◆ What you should do ◆
Can you update the material from its first line up to and including the line with "I want to click", putting "screen capture" in place of "screenshot" and leaving everything else unchanged? Leave the pictures out of your answer.

BEGIN Records provided

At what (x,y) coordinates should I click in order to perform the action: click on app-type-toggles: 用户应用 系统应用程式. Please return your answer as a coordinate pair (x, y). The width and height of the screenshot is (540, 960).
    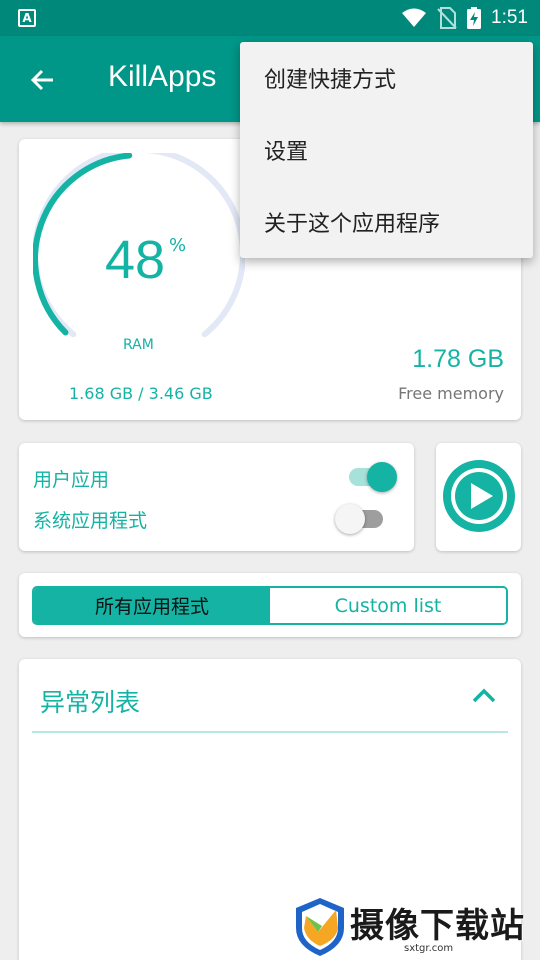
    Looking at the image, I should click on (216, 497).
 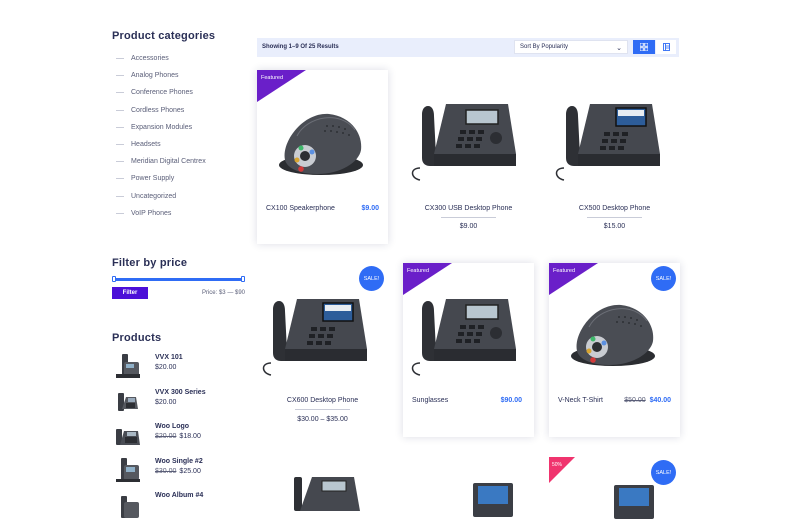 I want to click on product-price: $30.00 – $35.00, so click(x=322, y=420).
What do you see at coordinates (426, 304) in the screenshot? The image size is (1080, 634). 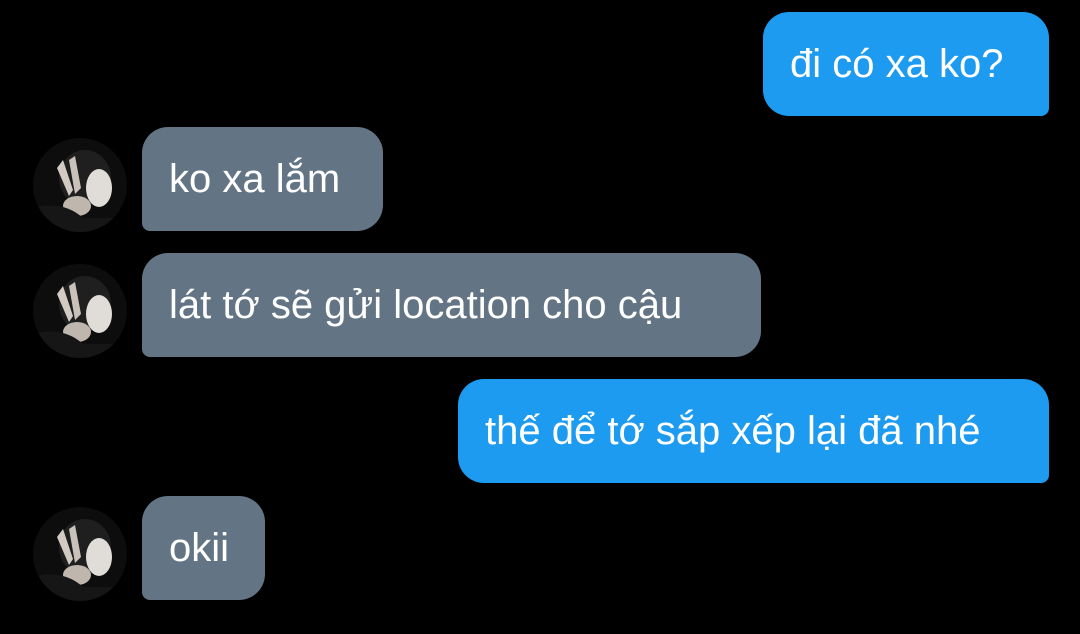 I see `message-text: lát tớ sẽ gửi location cho cậu` at bounding box center [426, 304].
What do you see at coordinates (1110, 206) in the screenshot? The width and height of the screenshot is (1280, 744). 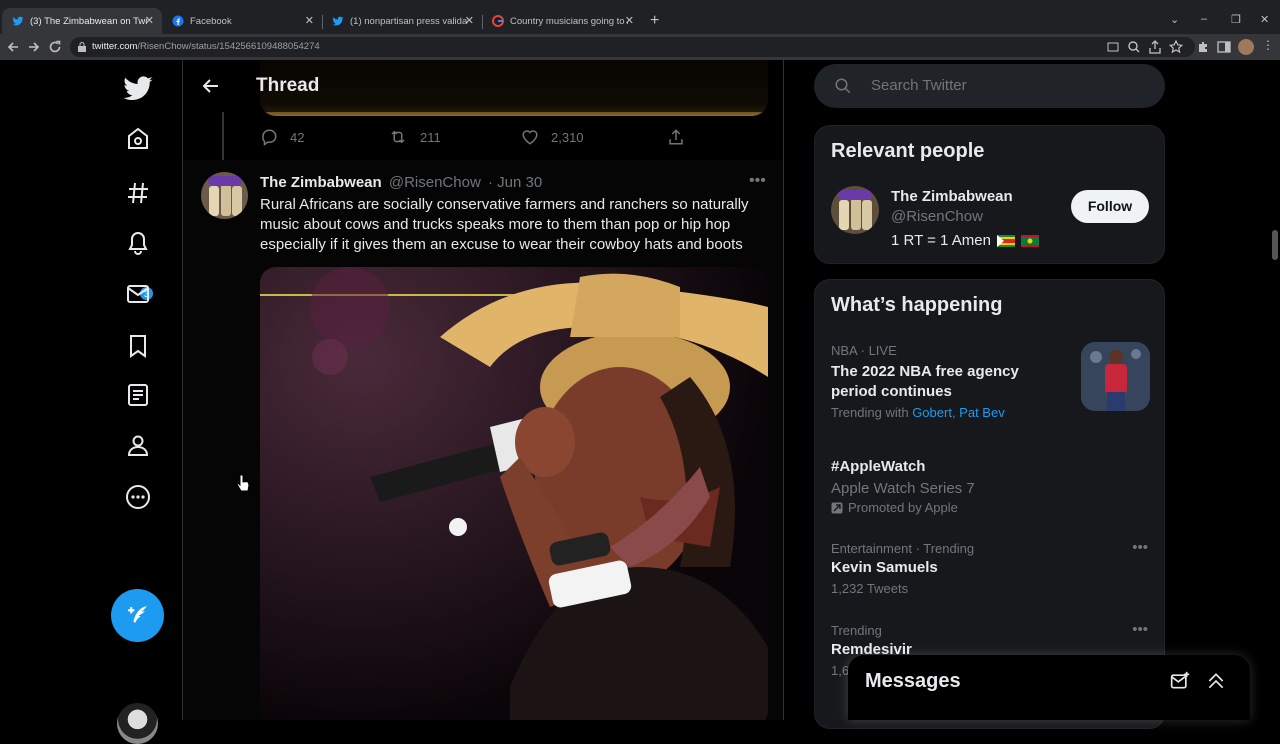 I see `follow-button: Follow` at bounding box center [1110, 206].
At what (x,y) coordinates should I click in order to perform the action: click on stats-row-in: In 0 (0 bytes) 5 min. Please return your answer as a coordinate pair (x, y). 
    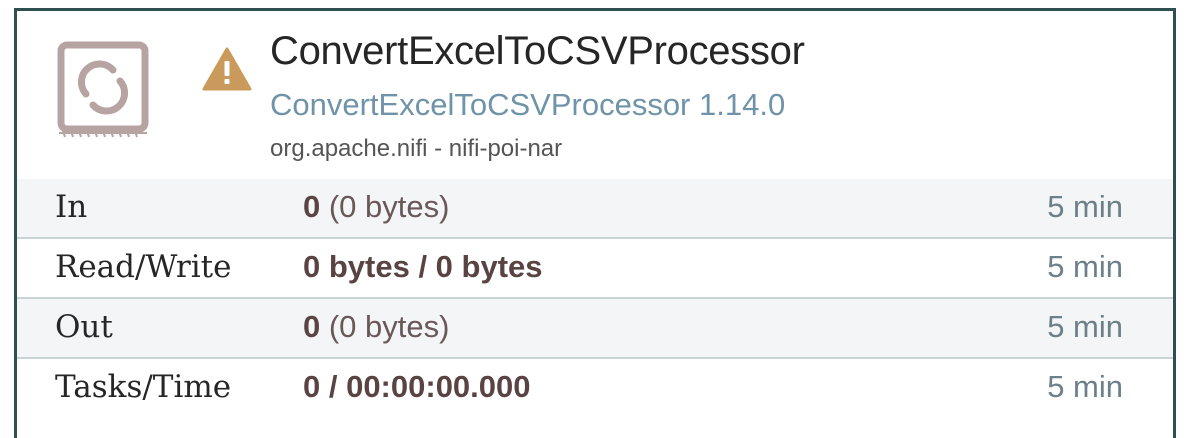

END Records provided

◆ Solution to this exercise ◆
At what (x,y) coordinates should I click in order to perform the action: click on app-type-toggles: 用户应用 系统应用程式. Please return your answer as a coordinate pair (x, y). The width and height of the screen capture is (540, 960).
    Looking at the image, I should click on (216, 497).
  I want to click on product-price: $30.00 – $35.00, so click(x=322, y=420).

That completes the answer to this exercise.